NEW DELHI: A research report by India’s largest bank SBI Wednesday said the rupee depreciation has neither helped in improving exports nor in slowing imports, leading to an incremental trade deficit of USD 4 billion in the first half of the current fiscal.
Based on an analysis of both export and import intensive industries during April-September 2018, SBI’s report ‘Ecowrap’ concluded that rupee depreciation has not helped exports as is widely believed.
“In effect, this means we are having a situation of declining exports and increasing imports.

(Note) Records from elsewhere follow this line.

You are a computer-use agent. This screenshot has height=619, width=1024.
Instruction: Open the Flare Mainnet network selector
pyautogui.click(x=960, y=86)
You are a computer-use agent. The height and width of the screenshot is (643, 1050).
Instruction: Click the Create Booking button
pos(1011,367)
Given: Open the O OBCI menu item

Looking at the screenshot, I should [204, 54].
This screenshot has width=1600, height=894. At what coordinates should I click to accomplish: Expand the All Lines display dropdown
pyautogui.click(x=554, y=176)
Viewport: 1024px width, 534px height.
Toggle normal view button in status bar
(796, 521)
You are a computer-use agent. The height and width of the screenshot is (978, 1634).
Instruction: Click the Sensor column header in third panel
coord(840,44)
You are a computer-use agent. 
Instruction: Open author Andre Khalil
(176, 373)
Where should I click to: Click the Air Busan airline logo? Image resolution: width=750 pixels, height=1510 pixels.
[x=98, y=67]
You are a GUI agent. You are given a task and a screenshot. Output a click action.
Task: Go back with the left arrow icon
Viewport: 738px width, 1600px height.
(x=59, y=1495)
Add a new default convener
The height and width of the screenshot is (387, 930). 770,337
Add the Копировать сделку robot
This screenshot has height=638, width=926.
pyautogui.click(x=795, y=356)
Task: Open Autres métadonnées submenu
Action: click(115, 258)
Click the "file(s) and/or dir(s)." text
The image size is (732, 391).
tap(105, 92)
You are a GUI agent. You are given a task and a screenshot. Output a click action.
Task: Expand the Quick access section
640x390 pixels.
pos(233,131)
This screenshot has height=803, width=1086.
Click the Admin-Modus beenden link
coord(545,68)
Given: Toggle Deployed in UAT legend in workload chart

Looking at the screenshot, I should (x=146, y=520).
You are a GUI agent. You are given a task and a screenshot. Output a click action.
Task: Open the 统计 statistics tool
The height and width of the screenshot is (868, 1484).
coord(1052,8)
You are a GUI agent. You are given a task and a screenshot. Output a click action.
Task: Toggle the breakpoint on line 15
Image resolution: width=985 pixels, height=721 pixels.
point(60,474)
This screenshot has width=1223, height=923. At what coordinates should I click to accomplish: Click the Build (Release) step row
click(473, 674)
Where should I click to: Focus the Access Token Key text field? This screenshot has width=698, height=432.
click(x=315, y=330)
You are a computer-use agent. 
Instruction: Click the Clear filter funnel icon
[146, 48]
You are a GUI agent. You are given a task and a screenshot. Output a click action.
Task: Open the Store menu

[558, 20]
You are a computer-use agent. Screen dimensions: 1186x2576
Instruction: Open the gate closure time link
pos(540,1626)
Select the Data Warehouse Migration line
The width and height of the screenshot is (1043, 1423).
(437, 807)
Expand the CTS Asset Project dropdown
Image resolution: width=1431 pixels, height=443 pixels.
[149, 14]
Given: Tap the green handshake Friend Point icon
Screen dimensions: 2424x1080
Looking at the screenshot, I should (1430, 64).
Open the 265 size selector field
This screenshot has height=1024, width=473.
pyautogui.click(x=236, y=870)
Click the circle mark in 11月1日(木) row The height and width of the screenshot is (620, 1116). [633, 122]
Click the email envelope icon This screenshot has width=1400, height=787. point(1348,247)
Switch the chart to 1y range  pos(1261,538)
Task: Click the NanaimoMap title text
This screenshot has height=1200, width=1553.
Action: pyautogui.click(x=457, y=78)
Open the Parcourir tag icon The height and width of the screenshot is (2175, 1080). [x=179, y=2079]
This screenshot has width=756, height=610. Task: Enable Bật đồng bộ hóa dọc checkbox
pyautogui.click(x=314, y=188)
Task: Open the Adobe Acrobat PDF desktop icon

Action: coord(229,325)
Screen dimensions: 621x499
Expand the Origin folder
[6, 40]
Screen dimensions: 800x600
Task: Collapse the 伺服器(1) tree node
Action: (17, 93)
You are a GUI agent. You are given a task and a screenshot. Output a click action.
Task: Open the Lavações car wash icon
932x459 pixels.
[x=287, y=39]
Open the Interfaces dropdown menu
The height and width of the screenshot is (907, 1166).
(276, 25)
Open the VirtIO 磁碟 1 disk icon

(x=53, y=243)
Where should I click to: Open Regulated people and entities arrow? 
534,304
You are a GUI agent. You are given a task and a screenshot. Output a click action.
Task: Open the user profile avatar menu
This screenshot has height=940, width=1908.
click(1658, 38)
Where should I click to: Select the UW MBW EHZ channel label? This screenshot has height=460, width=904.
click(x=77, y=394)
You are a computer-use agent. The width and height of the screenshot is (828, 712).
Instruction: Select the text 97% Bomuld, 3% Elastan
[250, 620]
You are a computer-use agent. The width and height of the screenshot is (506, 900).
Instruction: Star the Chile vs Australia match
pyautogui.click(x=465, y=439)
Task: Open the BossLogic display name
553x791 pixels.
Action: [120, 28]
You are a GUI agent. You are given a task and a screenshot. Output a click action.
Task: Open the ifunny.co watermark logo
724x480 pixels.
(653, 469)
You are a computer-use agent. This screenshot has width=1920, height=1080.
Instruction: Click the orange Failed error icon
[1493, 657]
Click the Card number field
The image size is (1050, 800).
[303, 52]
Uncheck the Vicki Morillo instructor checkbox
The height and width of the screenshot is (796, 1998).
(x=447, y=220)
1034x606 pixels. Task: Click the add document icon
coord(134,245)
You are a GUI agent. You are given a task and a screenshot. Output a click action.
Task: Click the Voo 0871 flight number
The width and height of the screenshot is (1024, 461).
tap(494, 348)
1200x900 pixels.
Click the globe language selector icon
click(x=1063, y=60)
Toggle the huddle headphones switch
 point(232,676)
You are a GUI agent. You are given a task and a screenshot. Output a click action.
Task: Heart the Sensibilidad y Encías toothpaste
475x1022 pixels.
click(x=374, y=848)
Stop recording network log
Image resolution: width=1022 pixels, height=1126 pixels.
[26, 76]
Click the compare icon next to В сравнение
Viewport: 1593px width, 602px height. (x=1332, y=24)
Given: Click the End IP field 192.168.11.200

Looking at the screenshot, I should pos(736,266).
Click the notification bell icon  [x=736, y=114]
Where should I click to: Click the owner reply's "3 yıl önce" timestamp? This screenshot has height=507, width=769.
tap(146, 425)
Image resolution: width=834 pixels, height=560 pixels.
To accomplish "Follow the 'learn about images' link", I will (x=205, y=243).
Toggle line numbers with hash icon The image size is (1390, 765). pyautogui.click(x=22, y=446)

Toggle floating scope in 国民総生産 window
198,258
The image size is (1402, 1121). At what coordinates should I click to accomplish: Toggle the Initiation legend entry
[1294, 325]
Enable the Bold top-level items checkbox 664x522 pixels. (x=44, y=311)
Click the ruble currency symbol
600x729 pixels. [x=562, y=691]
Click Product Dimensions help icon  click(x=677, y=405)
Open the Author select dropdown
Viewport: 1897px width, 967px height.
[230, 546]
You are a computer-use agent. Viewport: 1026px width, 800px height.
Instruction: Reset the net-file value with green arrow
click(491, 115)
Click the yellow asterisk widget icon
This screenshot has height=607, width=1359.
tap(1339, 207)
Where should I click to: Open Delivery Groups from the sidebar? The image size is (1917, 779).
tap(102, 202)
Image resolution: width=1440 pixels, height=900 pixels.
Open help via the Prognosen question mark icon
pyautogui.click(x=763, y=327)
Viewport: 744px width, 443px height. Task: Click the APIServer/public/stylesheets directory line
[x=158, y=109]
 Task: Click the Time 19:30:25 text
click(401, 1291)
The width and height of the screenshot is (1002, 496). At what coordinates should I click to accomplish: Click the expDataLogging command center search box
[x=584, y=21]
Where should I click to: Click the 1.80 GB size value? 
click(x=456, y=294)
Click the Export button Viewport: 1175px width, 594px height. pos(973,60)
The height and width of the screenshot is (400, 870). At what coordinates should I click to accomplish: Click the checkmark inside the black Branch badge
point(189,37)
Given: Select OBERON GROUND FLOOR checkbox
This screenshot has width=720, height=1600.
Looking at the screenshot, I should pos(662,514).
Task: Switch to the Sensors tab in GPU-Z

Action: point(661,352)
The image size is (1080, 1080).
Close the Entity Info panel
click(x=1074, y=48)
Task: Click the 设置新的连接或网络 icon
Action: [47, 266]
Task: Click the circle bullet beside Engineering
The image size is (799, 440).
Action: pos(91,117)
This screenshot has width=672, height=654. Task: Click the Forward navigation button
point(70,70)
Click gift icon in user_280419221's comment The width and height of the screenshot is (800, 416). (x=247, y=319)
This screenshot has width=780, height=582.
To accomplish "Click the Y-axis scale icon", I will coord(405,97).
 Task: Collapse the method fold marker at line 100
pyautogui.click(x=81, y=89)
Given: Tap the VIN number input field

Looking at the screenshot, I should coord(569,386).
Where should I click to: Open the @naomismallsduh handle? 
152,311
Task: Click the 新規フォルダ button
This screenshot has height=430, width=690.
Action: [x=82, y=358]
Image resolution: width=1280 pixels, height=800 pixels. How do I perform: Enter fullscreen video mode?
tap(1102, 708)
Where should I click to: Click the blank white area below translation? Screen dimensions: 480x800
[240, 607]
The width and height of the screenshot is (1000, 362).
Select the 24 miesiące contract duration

We estimate that the net incremental impact on trade deficit is USD 4 billion.
“Thus the common refrain that rupee depreciation will lead to export increase and import decline stands challenged,” it said.
India’s exports entered the negative zone after five months, contracting 2.15 per cent in September to USD 27.95 billion due to dip in shipments in key sectors, including engineering and gems and jewellery, even though trade deficit narrowed to a five-month low.
Imports in September grew by 10.45 per cent to USD 41.9 billion, according to the commerce ministry data released Monday.
The report further said month wise External Commercial Borrowing (ECB) data suggests, during March 2018 to August 2018, industries like petroleum, NBFCs, power, telecommunication and automobile are heavily borrowing through automatic route and aggregately contributing more than 71 per cent of total borrowing.
“So, any depreciation in rupee will have significant impact on their bottom line if the corporates have not adequately naturalised their risk through hedging,” said Ecowrap.